Llora María de Magdala; lo ha entregado todo, ha puesto cuanto estaba de su parte, y su presencia en el sepulcro es un viaje al límite de sus fuerzas, al último lugar, al punto en que perdió de vista a su Señor. No puede más, y se desmorona y llora, porque no le queda nada; lo entregó absolutamente todo a un amor que le ha sido arrebatado.
Yo os conjuro, hijas de Jerusalén, si encontráis a mi amado, ¿qué le habéis de anunciar? Que enferma estoy de amor (Ct 5, 8).
También ella, como Pedro, aunque de un modo distinto, llora su propia muerte. En María brilla ahora el reflejo de la amada del Cantar, de Agar, de la viuda de Sarepta, de Elías, de Ester y de tantos otros. Las lágrimas de la Magdalena están preñadas de historia sagrada y de sabiduría. Nunca, en la Escritura, ha dejado Dios de prestar oído a un llanto como ése.
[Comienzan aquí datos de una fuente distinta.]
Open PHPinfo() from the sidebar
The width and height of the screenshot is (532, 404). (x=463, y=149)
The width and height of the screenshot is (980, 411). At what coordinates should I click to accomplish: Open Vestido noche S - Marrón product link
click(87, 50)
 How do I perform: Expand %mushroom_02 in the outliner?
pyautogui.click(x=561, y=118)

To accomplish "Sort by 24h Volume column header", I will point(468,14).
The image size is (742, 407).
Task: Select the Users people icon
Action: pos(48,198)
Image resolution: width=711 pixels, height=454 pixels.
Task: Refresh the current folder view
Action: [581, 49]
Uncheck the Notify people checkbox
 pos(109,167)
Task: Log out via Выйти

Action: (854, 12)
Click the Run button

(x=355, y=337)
Oyó Dios la voz del chico, y el Ángel de Dios llamó a Agar desde los cielos y le dijo: «¿Qué te pasa, Agar? No temas, porque Dios ha oído la voz del chico en donde está. ¡Arriba!, levanta al chico y tenle de la mano, porque he de convertirle en una gran nación». Entonces abrió Dios los ojos de ella, y vio un pozo de agua. Fue, llenó el odre de agua y dio de beber al chico (Gn 21, 17-19).
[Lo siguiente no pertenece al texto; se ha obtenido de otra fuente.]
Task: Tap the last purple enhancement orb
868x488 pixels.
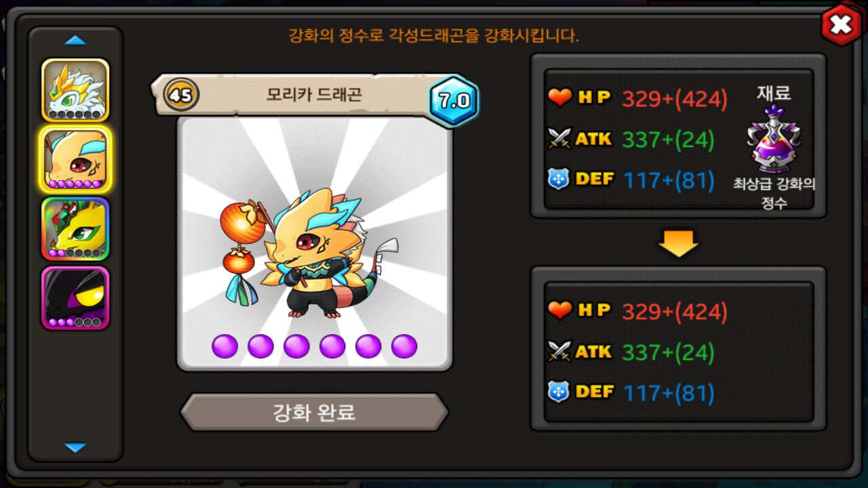Action: [404, 346]
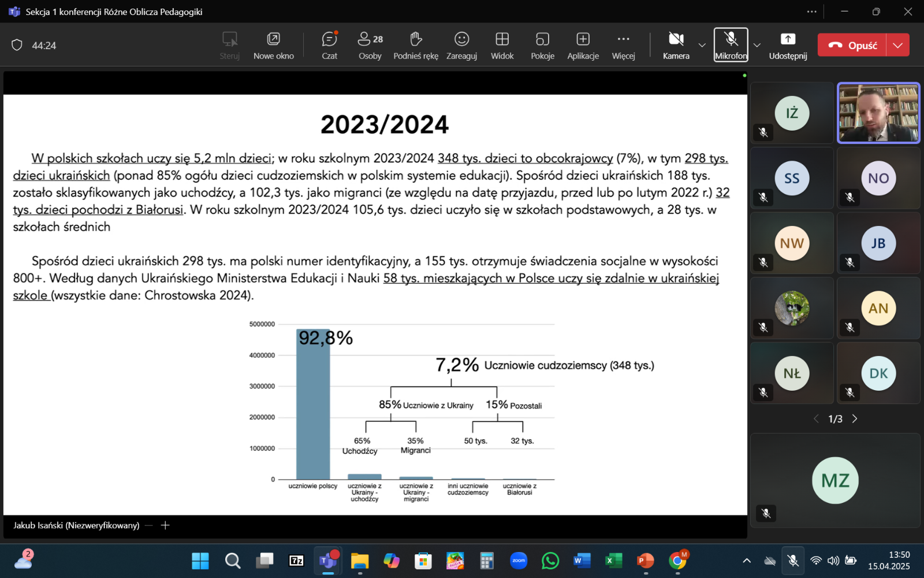Open the Więcej menu
The height and width of the screenshot is (578, 924).
coord(623,45)
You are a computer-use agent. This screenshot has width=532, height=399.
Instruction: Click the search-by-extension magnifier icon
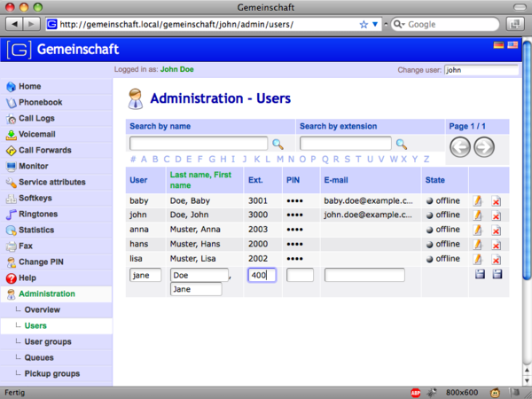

«SE HAN LLEVADO A MI SEÑOR»
Y ve dos ángeles de blanco, sentados donde había estado el cuerpo de Jesús, uno a la cabecera y otro a los pies. Dícenle ellos: «Mujer, ¿por qué lloras?». Ella les respondió: «Porque se han llevado a mi Señor, y no sé dónde le han puesto» (Jn 20, 12-13).
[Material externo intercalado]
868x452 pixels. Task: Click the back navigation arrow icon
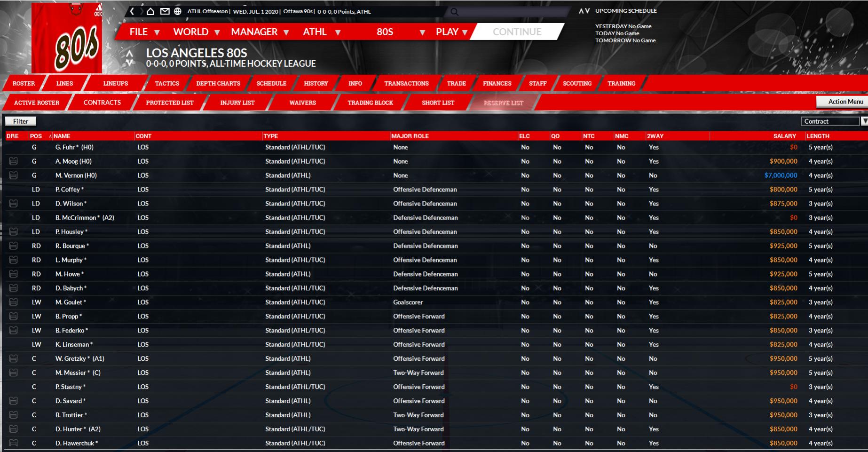(x=133, y=11)
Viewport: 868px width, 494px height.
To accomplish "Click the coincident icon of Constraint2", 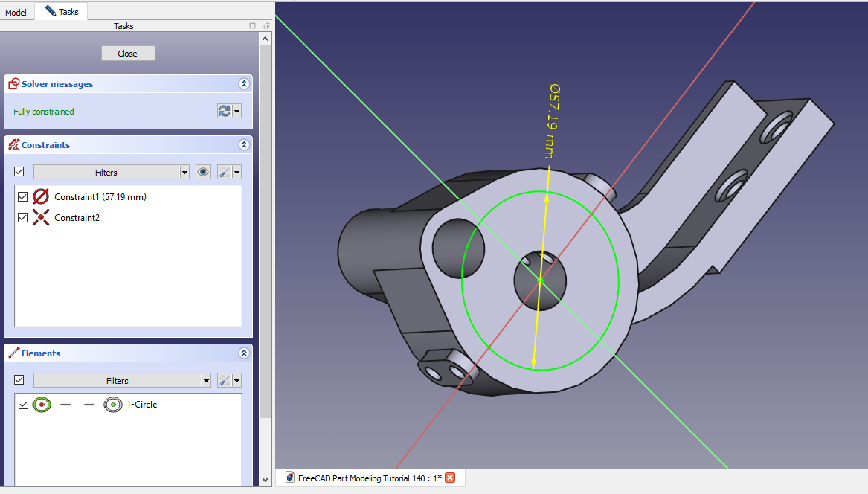I will click(x=42, y=218).
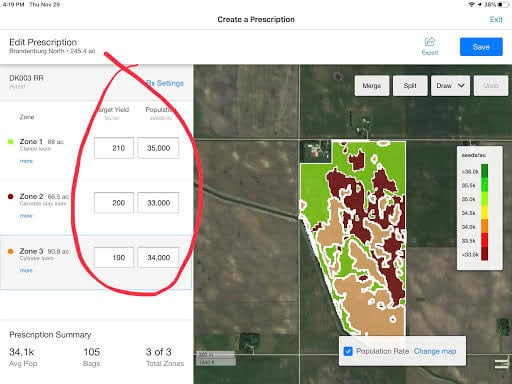Image resolution: width=512 pixels, height=384 pixels.
Task: Click Change map link
Action: [435, 351]
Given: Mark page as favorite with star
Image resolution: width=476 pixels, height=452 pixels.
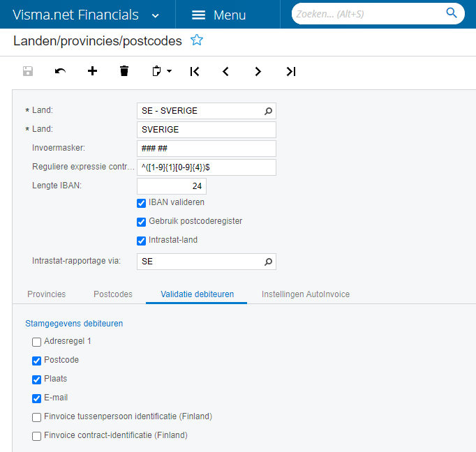Looking at the screenshot, I should pos(197,40).
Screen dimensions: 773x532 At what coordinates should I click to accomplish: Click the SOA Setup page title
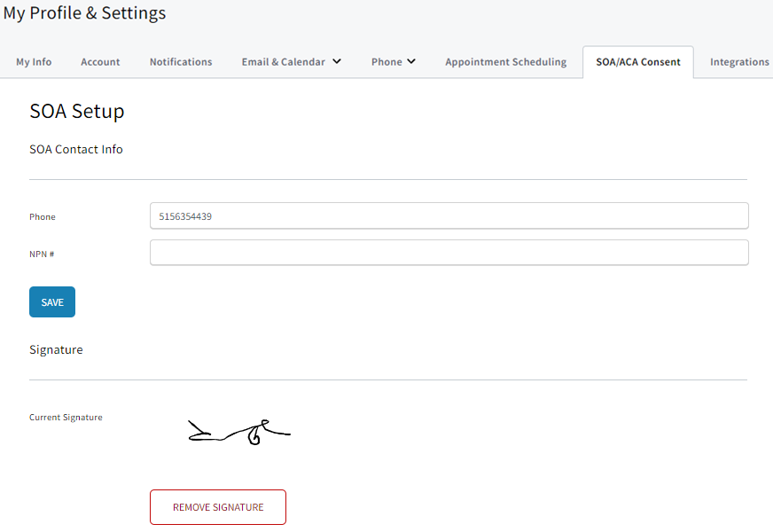[77, 111]

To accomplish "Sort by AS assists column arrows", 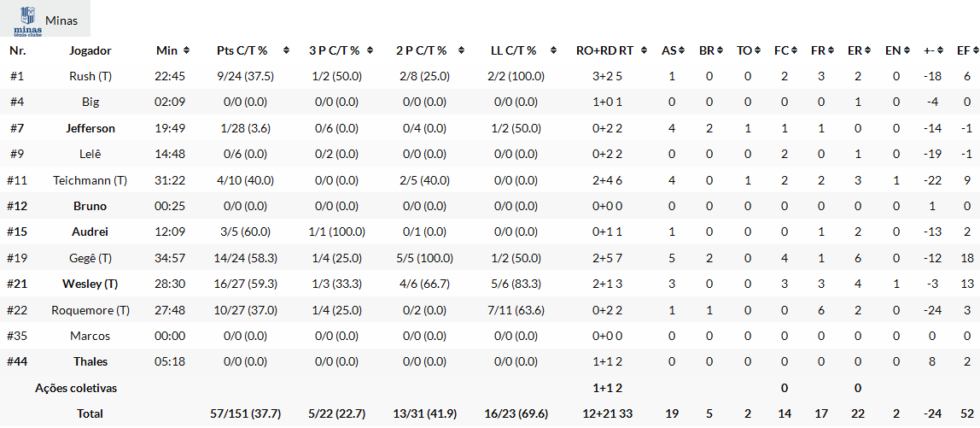I will pos(682,51).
Los centinelas me encontraron, los que hacen la ronda en la ciudad: «¿Habéis visto al amor de mi alma?» (Ct 3, 3).
Un diálogo inconcluso
«Sobre tus murallas, Jerusalén, he colocado centinelas» (Is 62, 6). De noche hacen su ronda y turnan sus guardias para proteger la ciudad. Allí, junto a los muros de la Elegida, han encontrado a una mujer que llora desconsolada. En su carrera sin rumbo, ha llegado hasta el final, hasta la puerta guardada de la ciudad. Allí, desconsolada, rompe el silencio con sus gemidos.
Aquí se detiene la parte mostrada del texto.